Having followed Chimamanda Ngozi Adichie talks on feminism for a while, I think I finally understand why I look up to it so much. It isn’t that she a revolutionary feminist. She just has the ability to say things that make sense in the most simple and digestible way.
This book, fashioned as a letter she once wrote to a friend who just gave birth to a baby girl, is a ‘feminist manifesto’ that details 15 suggestions that would help this friend to raise a feminist. From gender stereotypes to making sure the kid reads to ensure broadmindedness, all the 15 suggestions spoke to me personally.
A super quick read (and an easy one), this is a book I would recommend to everyone. Be it a to-be parent (mother & father) or just anyone wanting to understand or remind themselves what it like to ‘be’ a feminist.
“Your feminist premise should be: I matter. I matter equally. Not “if only.” Not “as long as.” I matter equally. Full stop.”
“Teach her that if you criticize X in women but do not criticize X in men, then you do not have a problem with X, you have a problem with women.”
“Never apologize for working. You love what you do, and loving what you do is a great gift to give your child.”
“Everybody will have an opinion about what you should do, but what matters is what you want for yourself, and not what others want you to want.”
“Because you are a girl’ is never reason for anything. Ever.”
“The knowledge of cooking does not come pre-installed in a vagina.
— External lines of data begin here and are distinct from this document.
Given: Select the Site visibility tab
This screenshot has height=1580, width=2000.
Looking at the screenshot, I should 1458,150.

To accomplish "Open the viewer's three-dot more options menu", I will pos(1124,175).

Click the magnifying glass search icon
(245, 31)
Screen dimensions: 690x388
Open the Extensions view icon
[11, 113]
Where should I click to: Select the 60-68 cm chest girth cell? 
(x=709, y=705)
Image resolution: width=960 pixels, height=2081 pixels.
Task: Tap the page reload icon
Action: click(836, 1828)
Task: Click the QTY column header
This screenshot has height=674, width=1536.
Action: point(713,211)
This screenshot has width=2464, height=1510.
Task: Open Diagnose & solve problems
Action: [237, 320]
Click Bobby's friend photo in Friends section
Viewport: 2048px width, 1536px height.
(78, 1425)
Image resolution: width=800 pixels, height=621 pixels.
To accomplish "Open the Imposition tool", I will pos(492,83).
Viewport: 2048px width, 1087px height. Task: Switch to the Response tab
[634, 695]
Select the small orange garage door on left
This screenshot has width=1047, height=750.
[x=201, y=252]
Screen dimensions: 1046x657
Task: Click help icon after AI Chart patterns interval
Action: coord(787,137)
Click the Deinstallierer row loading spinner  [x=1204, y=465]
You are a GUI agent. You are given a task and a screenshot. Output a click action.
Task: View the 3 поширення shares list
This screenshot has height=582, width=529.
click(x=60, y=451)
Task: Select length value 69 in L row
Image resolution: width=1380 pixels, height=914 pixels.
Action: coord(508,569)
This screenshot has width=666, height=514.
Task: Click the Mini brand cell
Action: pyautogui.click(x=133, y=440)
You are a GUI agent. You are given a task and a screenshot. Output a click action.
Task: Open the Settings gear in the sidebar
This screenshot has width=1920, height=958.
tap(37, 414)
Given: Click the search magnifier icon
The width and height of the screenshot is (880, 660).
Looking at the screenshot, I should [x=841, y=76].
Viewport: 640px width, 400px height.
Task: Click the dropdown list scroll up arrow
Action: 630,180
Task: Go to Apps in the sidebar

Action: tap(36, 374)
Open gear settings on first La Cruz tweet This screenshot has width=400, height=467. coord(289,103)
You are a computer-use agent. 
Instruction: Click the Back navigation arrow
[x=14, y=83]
Cooking is learned.”
“If we don’t place the straitjacket of gender roles on young children, we give them space to reach their full potential.”
“Men who, when discussing rape, will always say something like ‘if it were my daughter or wife or sister’. Yet such men do not need to imagine a male victim of a crime as a brother or son in order to feel empathy.”
“Why does a woman have to be successful at work in order to justify her keeping her name?”
“Her job is to be her full self, a self that is honest and aware of equal humanity of other people.”
“Her standards are for her alone, and not for other people.”